In this blog, we’re going to examine why Raft Foundations are a cost-effective option when building a solid footing, depending on the soil and site conditions. We’ll use the newly constructed Cirtex warehouse facility near Thames as an example, which has variable loading across the footprint from machinery, plant and offices.
Ground Conditions – Why a Geogrid Reinforced Raft?
As is always the case at the start of the design process for any load bearing structure, the key question the Geotechnical and Structural Designers face is “can we use the most economical footing possible?” This is usually a simple, shallow, spread footing. When the answer to this question is in the negative, the cost of the footings rise as options like ground improvement and piles come into play.
The Cirtex site location is a low-lying alluvial zone with a high groundwater table. Ground conditions consisted of loose to medium dense sands and silts down to at least 9mBGL. Liquefaction was a significant problem, with total reconsolidation settlements of up to 300mm predicted to occur.
Given this level of liquefaction settlement, the designers required a foundation system that would protect the structure’s footings from two potentially damaging conditions:
- A liquefied bearing capacity failure where footings such as pads and/or strips “punch” through a non-liquefied crust into compromised lower liquefied layers. With the potential to be “runaway” and uncontrollable, such failures can be serious.
- High, local differential settlements affecting adjacent footings.
A geogrid reinforced raft presented an option ideally suited to manage the above two conditions.
Geogrid Reinforced Raft – Format and Design Process
The design process for the geogrid reinforced raft involved significant liaison between the Geotechnical and Structural Designers. Both static and liquefied cases were of interest, as was the contrast in the results with and without the raft. The latter having been confirmed unacceptable, the former was then checked. It was found that the geogrid reinforced raft provided acceptable structural performance. As such, there was now no need to consider more expensive solutions such as deeper ground improvement or piling.
The key format points of the geogrid raft adopted are as follows.
- A single layer of DuraForce AS410 is laid at the base of the excavation
- There are three layers of DuraGrid X 40/40 biaxial geogrid at a vertical spacing of 200mm
- A GAP65 well graded granular fill is placed & compacted between the geogrids
- A “wrap around” detail extending 1m beyond the building footprint was adopted
Raft Construction
Any soft spots or zones of unsuitable material within the exposed raft formation were excavated away and replaced with the same granular fill as placed between the geogrids. With all formation soft spots treated, raft construction then advanced, with a layer of DuraForce and the first layer of DuraGrid being placed.

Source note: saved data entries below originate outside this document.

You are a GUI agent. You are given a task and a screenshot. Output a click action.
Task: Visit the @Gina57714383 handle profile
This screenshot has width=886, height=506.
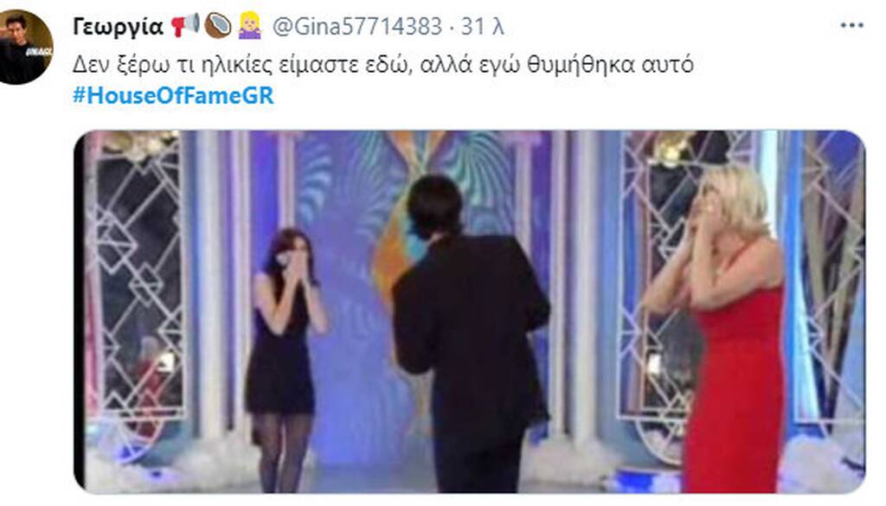click(x=357, y=26)
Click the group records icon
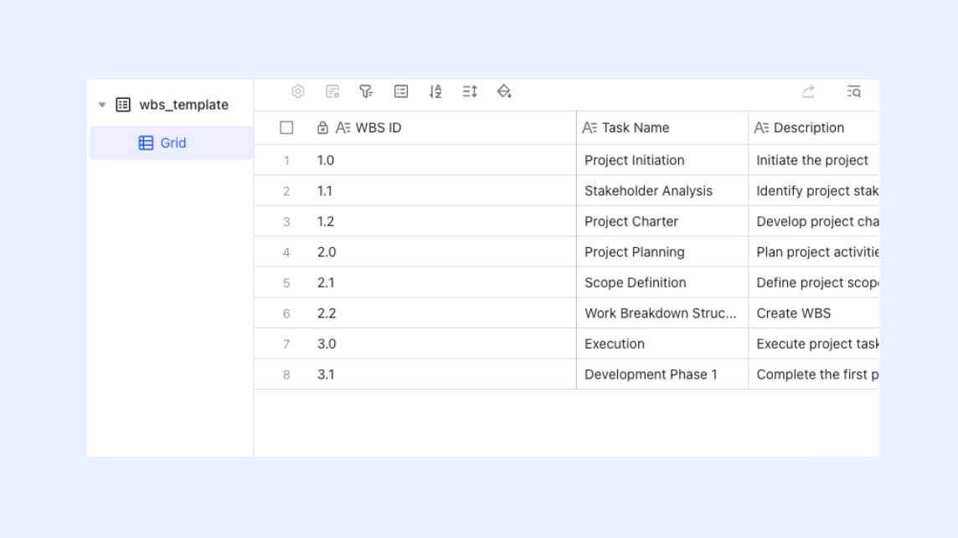The width and height of the screenshot is (958, 538). 401,91
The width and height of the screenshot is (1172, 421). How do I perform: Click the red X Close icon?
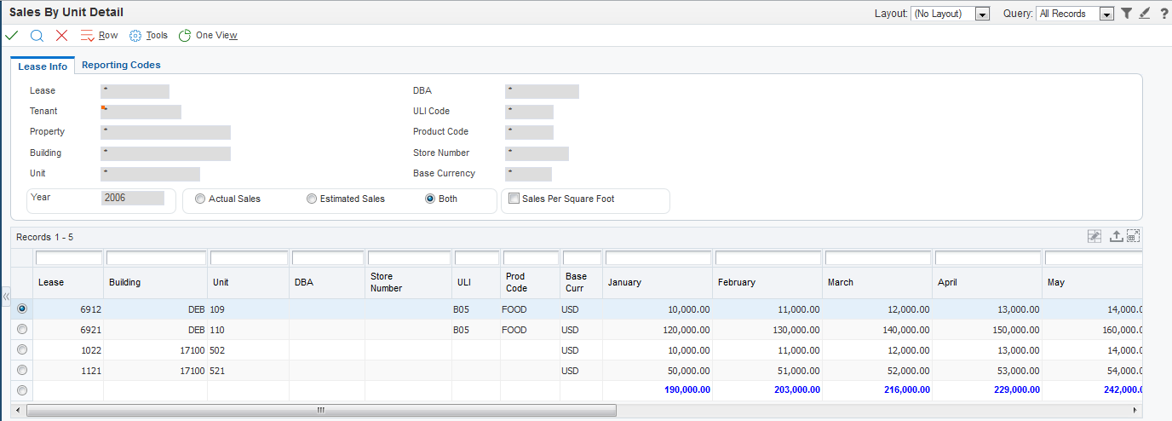click(61, 36)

Ideally, the fill used between the geogrids is angular in nature. On this project, the parent material for the fill was Greywacke, with the lab tests returning a Maximum Dry Density of 2.2T/m3. As each fill layer was placed, compacted density tests were performed at the rate defined by the Specification. A Nuclear Density Gauge was used with tests being carried out using the Back Scatter and Direct Transmission modes. For each layer, an acceptable level of compaction was required before subsequent layers could be placed.
Site Supervision and the Finished Product
To provide a Producer Statement No.4 for the works, the observation and completion of various Hold Points was required. These Hold Points were defined in the Specification and reproduced on the For Construction drawings for ease of reference. These Hold Points are shown in the table below. It is their observance during the construction phase which allows the geotechnical designer to issue a Producer Statement No.4. With the Hold Points completed, Cirtex’s geotechnical designer was able to issue a PS4 for the raft construction. This certification is used by the local authority’s Consent Officer as proof of compliance with the NZ Building Code.
A geogrid reinforced raft can be a cost-effective solution to the bearing and settlement problems faced on sites where liquefiable soils are a problem. This summary has demonstrated how such a solution was chosen, designed and constructed using three layers of DuraGrid X 40/40 biaxial geogrid. With the geogrid reinforced raft having been completed to the satisfaction of the geotechnical designer, the commencement of the warehouse construction was able to begin.